It would have been unthinkable 10 years ago, but the left-leaning New Democratic Party (NDP) has a legitimate chance of winning Canada’s federal election. This is making a lot of business leaders very nervous, especially in the energy sector.
A commitment to the environment
It’s no surprise that NDP leader Thomas Mulcair places a high priority on protecting the environment. In a recent speech in British Columbia, he had the following to say on the issue:
“Our position is that we can develop our natural resources as long as it’s done sustainably. To do that, I’ll bring in overarching sustainable development legislation that will include clear principles like polluter pay, user pay, internalizing the costs, and, yes, our environmental assessments of these projects will include an analysis of whether or not it allows us to meet internationally-agreed targets for Canada for greenhouse gas reductions.”

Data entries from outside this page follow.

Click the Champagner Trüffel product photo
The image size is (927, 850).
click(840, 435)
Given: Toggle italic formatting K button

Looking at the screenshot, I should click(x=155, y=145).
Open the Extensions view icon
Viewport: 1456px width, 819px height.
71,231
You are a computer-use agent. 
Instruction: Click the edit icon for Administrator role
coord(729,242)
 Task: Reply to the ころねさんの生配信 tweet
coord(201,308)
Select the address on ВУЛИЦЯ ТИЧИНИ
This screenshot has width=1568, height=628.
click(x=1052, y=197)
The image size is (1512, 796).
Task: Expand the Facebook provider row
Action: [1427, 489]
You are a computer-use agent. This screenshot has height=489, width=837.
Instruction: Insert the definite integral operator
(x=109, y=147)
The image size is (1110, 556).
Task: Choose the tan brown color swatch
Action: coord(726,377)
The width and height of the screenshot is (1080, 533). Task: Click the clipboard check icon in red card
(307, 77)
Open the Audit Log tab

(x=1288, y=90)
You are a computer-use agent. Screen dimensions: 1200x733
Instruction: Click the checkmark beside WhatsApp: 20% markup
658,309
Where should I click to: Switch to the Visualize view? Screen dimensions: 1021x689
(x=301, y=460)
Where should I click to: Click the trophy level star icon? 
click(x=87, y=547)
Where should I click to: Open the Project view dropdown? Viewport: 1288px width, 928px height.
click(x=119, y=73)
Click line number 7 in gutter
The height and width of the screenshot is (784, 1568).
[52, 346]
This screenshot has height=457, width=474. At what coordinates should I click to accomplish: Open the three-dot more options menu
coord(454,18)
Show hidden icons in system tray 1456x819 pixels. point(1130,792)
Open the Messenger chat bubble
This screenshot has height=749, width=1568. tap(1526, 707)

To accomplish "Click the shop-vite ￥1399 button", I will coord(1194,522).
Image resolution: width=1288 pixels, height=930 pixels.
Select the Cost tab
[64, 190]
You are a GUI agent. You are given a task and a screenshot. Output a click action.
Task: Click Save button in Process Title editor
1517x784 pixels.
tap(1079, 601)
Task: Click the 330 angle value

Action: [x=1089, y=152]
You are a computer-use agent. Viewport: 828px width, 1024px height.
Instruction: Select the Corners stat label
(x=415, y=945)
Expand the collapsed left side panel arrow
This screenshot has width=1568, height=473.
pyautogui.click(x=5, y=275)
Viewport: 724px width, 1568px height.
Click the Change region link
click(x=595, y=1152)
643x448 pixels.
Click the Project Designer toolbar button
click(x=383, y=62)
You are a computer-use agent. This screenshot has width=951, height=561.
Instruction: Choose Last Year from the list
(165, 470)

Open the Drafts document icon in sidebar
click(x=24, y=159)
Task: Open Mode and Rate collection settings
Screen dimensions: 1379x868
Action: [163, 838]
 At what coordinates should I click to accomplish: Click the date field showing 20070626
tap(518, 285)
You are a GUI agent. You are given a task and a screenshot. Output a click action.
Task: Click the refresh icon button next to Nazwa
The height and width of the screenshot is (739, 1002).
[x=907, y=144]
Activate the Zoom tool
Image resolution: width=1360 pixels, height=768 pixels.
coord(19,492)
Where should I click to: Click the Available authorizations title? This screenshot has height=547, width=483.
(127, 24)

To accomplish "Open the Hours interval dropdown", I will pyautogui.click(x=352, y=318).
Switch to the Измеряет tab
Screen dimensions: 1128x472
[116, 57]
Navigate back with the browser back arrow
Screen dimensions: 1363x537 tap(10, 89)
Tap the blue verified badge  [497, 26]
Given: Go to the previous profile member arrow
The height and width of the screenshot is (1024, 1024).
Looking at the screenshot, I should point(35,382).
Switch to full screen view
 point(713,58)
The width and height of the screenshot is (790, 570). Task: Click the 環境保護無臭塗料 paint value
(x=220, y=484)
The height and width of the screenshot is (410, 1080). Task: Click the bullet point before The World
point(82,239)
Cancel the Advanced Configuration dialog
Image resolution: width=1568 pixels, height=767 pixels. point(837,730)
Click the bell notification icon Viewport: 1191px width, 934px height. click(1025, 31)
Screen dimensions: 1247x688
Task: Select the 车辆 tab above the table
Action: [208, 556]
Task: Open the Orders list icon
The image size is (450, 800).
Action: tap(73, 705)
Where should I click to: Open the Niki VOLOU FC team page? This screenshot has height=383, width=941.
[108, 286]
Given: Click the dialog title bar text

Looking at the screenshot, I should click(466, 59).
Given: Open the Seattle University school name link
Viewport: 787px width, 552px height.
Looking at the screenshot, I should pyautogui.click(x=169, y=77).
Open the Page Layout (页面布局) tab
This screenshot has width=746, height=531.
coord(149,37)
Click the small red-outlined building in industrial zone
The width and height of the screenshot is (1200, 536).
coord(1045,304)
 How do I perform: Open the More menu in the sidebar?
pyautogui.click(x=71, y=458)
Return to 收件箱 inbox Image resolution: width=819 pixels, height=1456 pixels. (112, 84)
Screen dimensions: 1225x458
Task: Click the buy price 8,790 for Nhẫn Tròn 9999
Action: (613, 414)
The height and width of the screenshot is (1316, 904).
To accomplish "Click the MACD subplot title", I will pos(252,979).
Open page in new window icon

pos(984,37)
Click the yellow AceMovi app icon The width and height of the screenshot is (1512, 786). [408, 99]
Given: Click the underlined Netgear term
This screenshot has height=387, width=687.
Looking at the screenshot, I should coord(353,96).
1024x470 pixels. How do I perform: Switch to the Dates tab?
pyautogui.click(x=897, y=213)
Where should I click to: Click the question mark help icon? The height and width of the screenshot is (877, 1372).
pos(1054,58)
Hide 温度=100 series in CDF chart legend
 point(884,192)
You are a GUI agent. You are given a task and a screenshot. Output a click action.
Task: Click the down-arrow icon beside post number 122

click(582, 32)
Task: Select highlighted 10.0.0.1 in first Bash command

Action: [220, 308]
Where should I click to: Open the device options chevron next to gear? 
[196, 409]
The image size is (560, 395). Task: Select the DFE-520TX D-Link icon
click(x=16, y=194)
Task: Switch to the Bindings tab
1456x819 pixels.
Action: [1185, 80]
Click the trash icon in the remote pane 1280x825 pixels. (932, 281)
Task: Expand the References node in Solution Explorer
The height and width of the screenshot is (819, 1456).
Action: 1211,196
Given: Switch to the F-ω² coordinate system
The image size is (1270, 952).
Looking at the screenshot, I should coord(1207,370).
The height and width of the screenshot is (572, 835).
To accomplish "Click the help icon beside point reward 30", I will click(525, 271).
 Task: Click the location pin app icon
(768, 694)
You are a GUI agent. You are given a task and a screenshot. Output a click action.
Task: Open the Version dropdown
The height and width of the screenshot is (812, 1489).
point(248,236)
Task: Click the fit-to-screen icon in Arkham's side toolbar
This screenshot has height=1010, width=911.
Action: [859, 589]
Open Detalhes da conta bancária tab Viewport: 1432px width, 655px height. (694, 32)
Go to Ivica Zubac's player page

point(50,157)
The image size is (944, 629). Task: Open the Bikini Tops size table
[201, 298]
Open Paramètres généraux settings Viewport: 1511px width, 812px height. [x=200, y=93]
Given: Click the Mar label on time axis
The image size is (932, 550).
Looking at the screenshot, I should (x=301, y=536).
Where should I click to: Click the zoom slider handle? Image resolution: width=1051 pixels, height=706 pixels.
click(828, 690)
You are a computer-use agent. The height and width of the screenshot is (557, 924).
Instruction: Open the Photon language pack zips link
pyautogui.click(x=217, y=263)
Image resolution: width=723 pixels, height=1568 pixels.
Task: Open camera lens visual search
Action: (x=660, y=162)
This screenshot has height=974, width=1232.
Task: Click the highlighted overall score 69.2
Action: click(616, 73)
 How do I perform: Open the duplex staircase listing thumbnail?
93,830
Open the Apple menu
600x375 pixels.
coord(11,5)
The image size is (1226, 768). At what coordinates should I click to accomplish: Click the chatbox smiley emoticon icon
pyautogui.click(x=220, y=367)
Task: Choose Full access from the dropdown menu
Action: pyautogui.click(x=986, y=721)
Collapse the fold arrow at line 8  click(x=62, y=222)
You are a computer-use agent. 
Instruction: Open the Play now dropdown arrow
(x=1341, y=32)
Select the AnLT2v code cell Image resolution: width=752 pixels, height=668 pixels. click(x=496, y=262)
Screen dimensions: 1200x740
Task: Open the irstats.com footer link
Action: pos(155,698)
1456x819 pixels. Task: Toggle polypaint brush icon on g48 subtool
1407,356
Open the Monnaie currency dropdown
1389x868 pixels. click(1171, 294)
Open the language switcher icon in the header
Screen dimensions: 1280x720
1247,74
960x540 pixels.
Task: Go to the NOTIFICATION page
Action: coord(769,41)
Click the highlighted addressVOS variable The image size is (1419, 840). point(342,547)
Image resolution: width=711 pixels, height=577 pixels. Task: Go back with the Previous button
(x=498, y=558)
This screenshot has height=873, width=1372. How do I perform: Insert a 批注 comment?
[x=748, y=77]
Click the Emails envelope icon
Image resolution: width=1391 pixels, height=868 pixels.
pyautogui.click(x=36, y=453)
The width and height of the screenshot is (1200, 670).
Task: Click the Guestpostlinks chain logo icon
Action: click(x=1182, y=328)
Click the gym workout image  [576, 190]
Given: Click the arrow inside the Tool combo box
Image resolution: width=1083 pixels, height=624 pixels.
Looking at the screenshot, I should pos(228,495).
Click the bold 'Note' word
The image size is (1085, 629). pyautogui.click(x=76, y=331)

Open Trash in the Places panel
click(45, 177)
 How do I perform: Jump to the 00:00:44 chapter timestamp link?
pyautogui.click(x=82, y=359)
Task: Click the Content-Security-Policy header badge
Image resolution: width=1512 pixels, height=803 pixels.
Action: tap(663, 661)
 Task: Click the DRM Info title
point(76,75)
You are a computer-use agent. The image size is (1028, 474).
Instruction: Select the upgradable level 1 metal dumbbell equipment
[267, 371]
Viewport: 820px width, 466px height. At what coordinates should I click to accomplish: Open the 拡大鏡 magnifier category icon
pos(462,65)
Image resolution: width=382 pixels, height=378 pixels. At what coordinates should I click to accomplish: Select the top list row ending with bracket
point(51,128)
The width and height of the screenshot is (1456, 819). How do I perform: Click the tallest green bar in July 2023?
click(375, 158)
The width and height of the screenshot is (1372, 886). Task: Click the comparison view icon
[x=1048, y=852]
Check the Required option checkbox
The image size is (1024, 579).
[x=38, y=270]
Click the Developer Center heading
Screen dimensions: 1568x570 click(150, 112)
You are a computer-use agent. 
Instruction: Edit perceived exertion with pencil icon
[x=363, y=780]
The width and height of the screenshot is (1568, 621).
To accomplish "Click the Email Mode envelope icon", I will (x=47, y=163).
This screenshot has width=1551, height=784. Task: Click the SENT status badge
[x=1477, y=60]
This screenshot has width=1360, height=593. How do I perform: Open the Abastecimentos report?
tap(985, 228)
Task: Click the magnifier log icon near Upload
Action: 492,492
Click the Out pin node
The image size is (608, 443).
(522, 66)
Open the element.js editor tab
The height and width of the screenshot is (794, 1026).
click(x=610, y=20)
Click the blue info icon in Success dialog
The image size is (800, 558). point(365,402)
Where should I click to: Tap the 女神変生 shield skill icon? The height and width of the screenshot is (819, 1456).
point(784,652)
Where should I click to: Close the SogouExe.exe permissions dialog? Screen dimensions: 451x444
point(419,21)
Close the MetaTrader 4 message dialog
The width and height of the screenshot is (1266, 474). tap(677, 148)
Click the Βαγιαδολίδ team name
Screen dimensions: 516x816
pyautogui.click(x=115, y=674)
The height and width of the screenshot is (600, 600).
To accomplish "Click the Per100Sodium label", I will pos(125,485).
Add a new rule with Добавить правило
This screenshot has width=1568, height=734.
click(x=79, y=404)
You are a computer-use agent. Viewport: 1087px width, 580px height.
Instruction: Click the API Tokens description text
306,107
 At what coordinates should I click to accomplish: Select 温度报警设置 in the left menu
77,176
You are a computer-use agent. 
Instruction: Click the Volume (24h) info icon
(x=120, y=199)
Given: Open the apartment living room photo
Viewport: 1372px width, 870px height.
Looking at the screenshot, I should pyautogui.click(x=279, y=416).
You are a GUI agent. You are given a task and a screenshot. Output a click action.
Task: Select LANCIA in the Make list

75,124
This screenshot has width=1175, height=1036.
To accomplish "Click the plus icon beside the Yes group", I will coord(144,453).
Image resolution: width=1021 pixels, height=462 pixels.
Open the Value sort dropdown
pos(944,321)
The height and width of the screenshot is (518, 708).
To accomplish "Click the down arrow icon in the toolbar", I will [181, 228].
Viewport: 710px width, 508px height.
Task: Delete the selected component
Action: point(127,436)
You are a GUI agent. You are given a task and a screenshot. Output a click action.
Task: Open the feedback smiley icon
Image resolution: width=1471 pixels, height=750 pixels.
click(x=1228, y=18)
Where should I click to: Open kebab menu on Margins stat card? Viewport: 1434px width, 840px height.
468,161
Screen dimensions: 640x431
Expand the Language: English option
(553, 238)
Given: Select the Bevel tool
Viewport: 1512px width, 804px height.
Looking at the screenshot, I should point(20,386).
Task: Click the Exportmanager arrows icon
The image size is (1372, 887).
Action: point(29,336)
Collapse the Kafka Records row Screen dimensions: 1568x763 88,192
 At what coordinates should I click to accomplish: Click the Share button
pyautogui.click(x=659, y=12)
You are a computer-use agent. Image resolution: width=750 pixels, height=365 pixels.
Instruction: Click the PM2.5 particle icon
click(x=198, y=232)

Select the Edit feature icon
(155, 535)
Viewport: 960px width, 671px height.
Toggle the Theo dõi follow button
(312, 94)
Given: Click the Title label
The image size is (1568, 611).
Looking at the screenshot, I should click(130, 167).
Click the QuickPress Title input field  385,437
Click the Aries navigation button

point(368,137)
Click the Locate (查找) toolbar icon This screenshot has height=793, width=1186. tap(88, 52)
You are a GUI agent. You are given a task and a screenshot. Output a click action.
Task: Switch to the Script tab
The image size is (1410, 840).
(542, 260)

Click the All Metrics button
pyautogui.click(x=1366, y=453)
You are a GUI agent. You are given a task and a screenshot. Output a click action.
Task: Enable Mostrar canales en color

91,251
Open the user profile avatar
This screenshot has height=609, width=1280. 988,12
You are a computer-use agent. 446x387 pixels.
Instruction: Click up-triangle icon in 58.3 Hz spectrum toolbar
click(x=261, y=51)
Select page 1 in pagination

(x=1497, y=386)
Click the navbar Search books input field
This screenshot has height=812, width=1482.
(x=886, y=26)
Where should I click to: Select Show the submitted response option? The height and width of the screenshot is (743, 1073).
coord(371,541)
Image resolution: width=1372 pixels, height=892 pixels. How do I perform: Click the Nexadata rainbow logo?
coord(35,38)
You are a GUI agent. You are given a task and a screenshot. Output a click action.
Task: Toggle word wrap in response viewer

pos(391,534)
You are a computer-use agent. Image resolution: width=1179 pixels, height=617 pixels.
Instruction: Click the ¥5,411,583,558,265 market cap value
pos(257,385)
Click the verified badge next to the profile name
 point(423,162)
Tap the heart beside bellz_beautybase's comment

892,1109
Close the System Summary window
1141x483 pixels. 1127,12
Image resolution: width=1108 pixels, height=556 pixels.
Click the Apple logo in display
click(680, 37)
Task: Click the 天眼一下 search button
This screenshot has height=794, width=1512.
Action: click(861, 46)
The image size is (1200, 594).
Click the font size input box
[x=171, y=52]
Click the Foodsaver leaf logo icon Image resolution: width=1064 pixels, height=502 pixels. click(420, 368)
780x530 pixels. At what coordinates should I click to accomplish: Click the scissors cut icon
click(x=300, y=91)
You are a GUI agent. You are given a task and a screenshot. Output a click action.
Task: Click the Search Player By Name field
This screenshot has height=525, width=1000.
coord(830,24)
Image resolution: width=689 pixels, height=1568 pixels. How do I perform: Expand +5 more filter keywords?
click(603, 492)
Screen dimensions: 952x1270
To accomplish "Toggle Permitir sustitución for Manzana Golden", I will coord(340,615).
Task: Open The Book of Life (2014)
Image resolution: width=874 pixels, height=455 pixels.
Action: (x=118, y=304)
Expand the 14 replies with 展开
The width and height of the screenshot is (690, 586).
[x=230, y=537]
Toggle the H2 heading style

Such an approach to the environment would likely be a big negative for the oil sands, right when the industry needs it least.
An opposition to pipelines
Also to no one’s surprise, Mr. Mulcair is opposed to most proposed energy pipelines. To be more specific, he’s against the Keystone XL, Northern Gateway, and Transmountain projects.
His opposition is about more than containing emissions: he’s also claimed these projects will “export” jobs to other countries. This is because the pipelines will transport unrefined bitumen. Mr. Mulcair would like to see that bitumen refined into crude oil here in Canada.
So, if the NDP wins the election, President Obama could easily reject Keystone XL, claiming that conditions have changed north of the border. That would be bad news for CNRL and Suncor, both of whom have already reserved capacity on the pipeline.
How worried should energy companies be?
There’s one other way Mr. Mulcair could hurt energy companies: he plans to raise corporate taxes. Nobody’s exactly sure how big the increase will be—not even Mr. Mulcair himself—but any increase at all would be tough for oil companies to swallow in this environment.
This doesn’t necessarily mean you should vote against the NDP. But the value of Canadian energy stocks would be under threat if the NDP wins in October. It’s something to keep in mind as the election season drags on.